Gli agenti del commissariato di Tivoli stanno stringendo il cerchio attorno al branco composto molto presumibilmente da bengalesi, di età compresa tra i 30 e i 40 anni («mi dicevano siamo Bangladesh, siamo bravi, stai tranquilla», ha raccontato la donna). «Gli altri li ho visti poco o niente - aggiunge Silvia - quello che era con lui quando mi hanno caricato a forza nella Panda, si teneva una pashmina davanti alla bocca per coprirsi mezza faccia e non parlava mai; degli altri, quelli che aspettavano sotto il ponte in mezzo alla discarica abusiva, i tratti non li ricordo, si sono seduti dietro anche loro e intorno a me nel buio più fitto vedevo solo il bianco spiritato di sei occhi, sembravano Satana».

L'uomo che ha detto il suo nome durante il tragitto dalla fermata del bus di via Tiburtina di fronte alla metro Rebibbia, fino in via della Selciatella, a Guidonia, in un goffo tentativo di tranquillizzare Silvia le raccontava di essere «un meccanico», di stare «in Italia da 9 anni» e che la Panda aveva uno sportello rotto «perché devo finire di ripararla per un cliente».

Sulla ricostruzione degli eventi verbalizzata dalla donna sono in atto riscontri, non è escluso che Silvia potrebbe essere risentita nelle prossime ore.

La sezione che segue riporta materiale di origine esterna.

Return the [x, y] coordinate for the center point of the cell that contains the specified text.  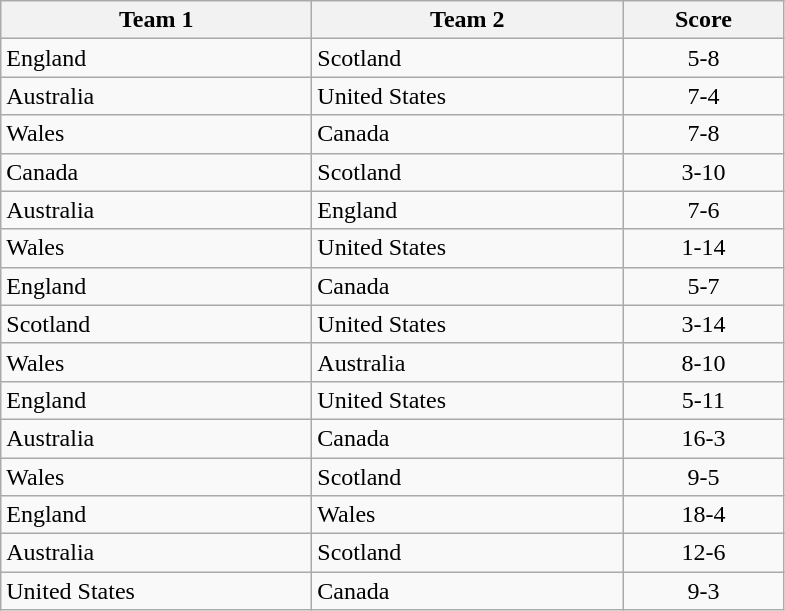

Tutte bugie, quelle dette dal capobranco, o mezze verità? «Ho pensato piuttosto che quella belva potesse lavorare in un distributore di benzina - confida Silvia - mentre guidava come un pazzo, per cercare di sfuggire alla trappola, ho cercato di parlarci un po', gli ho chiesto come si chiamasse, ho bluffato dicendogli che ero sposata e avevo figli, ma non gli importava, e allora per convincerlo a farmi scendere gli ho detto pure mi prendo il tuo numero, anzi guarda, ti do il mio, non ti prendo in giro, così ci vediamo domani. Forse è un caso ma ieri (sabato, ndr) ho ricevuto tre chiamate da un numero sconosciuto, dall'altra parte c'era qualcuno ma non parlava e riattaccava. Temo fosse lui».

L'APPELLO DELLA VITTIMA

I poliziotti di Tivoli e i colleghi della Squadra mobile capitolina, stanno vagliando le immagini delle telecamere di aziende e attività commerciali posizionate sul percorso della Panda, specie nella zona industriale. Prima vicino a un McDonald, poi nei pressi di un fabbrica di biscotti, i due uomini sulla Panda con a bordo anche Silvia si sono fermati a parlare con le prostitute: «Le hanno salutate, torniamo dopo, dicevano», ricorda la 44enne, che lavora come comparsa in tv. Gli agenti stanno ascoltando anche alcune schiave del sesso. Sulla figura di S. come leader dei bravi stile Arancia Meccanica si concentrano le indagini. Soprattutto dopo che Silvia ha raccontato che lui ha voluto filmare con il telefonino la violenza facendole vedere altri video «in cui c'era lui che stuprava delle donne, forse dell'Est». Potrebbe essere uno stupratore seriale. Silvia che, nonostante tutto, ha trovato la forza di reagire lancia un appello: «Se ci sono altre vittime, se qualcuno conosce quelle bestie, lo dica alla polizia. Non bisogna subire».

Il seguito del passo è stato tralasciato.